QUARTI
Lukaku ci crede, il Belgio ora vuole l'impresa anche contro la Spagna per centrare una storica semifinale
Dopo lo show con gli Usa, Diavoli Rossi lanciatissimi. Per Garcia problemi a centrocampo: in dubbio il "napoletano" Kevin De Bruyne
Un inizio in sordina, quasi stentato. Poi un lento ma continuo miglioramento del gioco fino al 4-1 inflitto ai padroni di casa degli Usa nel pieno dello scandalo per la 'riabilitazione' di Folarin Balogun, dopo la telefonata di Donald Trump a Gianni Infantino. E' il biglietto da visita del Belgio di Rudy Garcia, in vista della sfida ai quarti contro la Spagna il 10 luglio a Los Angeles. Dopo anni di aspettative spesso deluse nei grandi appuntamenti, i 'diavoli rossi' hanno l'opportunità di un riscatto: la semifinale mondiale è ad un passo e, a questo punto, può davvero provare a sognare. La favorita nella prossima sfida è la Spagna ma proprio il ruolo da outsider potrebbe favorire i belgi, grazie al gioco basato sulle rapide ripartenze e la pericolosità dei suoi attaccanti. "Non è finita qui", la parole d'ordine in casa Belgio dopo il trionfo sugli Usa, in vista della sfida alla Spagna.

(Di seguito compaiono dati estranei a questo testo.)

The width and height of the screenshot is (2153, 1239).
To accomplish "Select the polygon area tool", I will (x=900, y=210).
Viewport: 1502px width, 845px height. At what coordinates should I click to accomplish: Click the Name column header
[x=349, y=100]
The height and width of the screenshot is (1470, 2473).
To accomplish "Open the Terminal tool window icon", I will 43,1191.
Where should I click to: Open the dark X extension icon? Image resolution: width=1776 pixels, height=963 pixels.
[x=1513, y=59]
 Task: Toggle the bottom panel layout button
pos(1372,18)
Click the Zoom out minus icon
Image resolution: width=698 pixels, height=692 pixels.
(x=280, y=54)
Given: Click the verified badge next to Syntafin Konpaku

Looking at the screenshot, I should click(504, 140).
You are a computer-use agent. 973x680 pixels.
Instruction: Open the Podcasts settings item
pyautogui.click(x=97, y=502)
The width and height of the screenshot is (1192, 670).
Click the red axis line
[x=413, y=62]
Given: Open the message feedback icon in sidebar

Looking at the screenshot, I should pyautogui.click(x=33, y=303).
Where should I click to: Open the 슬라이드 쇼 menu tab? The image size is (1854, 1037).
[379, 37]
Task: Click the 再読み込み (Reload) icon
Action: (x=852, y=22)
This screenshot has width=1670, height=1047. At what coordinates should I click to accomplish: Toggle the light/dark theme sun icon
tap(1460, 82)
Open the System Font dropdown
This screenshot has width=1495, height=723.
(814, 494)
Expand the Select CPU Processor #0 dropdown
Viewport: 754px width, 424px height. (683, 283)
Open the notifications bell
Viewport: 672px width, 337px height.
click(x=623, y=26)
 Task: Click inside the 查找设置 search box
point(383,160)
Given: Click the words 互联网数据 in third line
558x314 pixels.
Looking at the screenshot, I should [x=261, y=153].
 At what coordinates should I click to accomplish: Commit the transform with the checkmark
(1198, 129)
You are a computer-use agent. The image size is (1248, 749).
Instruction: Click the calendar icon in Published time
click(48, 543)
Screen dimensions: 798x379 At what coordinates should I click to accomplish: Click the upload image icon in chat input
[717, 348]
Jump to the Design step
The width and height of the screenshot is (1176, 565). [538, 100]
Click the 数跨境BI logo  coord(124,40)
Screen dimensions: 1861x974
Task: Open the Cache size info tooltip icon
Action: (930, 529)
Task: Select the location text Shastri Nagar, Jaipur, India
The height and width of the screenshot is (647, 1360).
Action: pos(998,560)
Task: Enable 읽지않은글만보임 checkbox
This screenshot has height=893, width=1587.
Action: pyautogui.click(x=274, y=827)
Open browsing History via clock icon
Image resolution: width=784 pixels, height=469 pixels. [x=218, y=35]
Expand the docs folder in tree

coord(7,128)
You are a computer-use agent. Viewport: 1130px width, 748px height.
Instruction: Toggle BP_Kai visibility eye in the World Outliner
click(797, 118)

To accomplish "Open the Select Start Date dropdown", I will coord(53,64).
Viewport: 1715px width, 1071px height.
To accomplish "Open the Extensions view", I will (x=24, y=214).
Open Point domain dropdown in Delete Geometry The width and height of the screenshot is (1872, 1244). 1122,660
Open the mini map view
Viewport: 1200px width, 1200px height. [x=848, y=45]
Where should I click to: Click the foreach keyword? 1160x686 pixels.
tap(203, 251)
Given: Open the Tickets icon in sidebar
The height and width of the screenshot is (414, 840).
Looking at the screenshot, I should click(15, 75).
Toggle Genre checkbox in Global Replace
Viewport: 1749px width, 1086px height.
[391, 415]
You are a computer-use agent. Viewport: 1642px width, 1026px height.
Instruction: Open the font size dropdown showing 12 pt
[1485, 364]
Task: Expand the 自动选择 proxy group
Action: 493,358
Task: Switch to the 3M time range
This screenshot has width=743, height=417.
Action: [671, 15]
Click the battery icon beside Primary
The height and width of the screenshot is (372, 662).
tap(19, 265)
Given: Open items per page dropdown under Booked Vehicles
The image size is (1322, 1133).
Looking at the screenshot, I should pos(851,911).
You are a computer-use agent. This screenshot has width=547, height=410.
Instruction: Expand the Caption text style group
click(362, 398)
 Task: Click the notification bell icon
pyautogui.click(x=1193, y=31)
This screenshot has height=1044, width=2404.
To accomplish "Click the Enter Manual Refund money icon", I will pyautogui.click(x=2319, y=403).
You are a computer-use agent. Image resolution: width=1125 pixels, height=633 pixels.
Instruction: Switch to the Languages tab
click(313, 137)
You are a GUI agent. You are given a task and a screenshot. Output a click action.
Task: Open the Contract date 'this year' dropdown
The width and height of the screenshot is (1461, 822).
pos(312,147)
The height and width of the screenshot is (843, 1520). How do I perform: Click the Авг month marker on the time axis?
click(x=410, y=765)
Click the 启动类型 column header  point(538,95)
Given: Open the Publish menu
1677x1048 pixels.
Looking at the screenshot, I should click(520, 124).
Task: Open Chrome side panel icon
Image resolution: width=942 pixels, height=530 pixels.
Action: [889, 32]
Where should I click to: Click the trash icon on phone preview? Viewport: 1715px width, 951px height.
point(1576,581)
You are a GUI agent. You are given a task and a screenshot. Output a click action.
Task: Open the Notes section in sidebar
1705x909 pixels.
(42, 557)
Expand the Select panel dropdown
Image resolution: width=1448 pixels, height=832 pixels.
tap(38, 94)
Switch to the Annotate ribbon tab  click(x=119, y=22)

Il debutto a Usa-Messico-Canada 2026 non è stato dei migliori: un 1-1 acciuffato nel finale contro l'Egitto il 15 giugno a Seattle. E non è andata meglio con l'Iran, sei giorni dopo a Los Angeles: pareggio a reti bianche con l'espulsione di Ngoy al 65' a far temere il peggio. I primi segnali di ripresa si sono visti nel 5-1 inflitto alla Nuova Zelanda il 27 giugno a Vancouver grazie ad una doppietta di Trossard ed ai gol di De Bruyne, Lukaku e Saelemaekers. Ai sedicesimi la squadra ha tirato finalmente fuori il carattere: sotto 2-0 all'85' contro il Senegal, ha ribaltato il risultato vincendo per 3-2 grazie ai gol di Tielemans e Lukaku, e ad un rigore decisivo al 5' di recupero del secondo supplementare. La vittoria con gli Usa è stata netta: doppietta De Ketelaere, gol Vanaken e ancora Lukaku. Ora la Spagna, per dimostrare finalmente il proprio valore.
E' difficile esprimere un giudizio finito sui "diavoli rossi": per un lungo periodo i belgi hanno addirittura guidato il ranking Fifa, presentandosi così tra i favoriti ai grandi appuntamenti internazionali, salvo poi incorrere in clamorosi flop. Alla vigilia di Usa-Messico-Canada 2026 in pochi avrebbero scommesso su Lukaku e compagni. Ma, forse, proprio l'assenza di pressioni ha permesso ai giocatori di giocare al meglio. Merito soprattutto di Rudy Garcia: l'allenatore francese, reduce da una serie di pesanti esoneri da parte di club di primo piano in Europa, si sta prendendo una rivincita personale.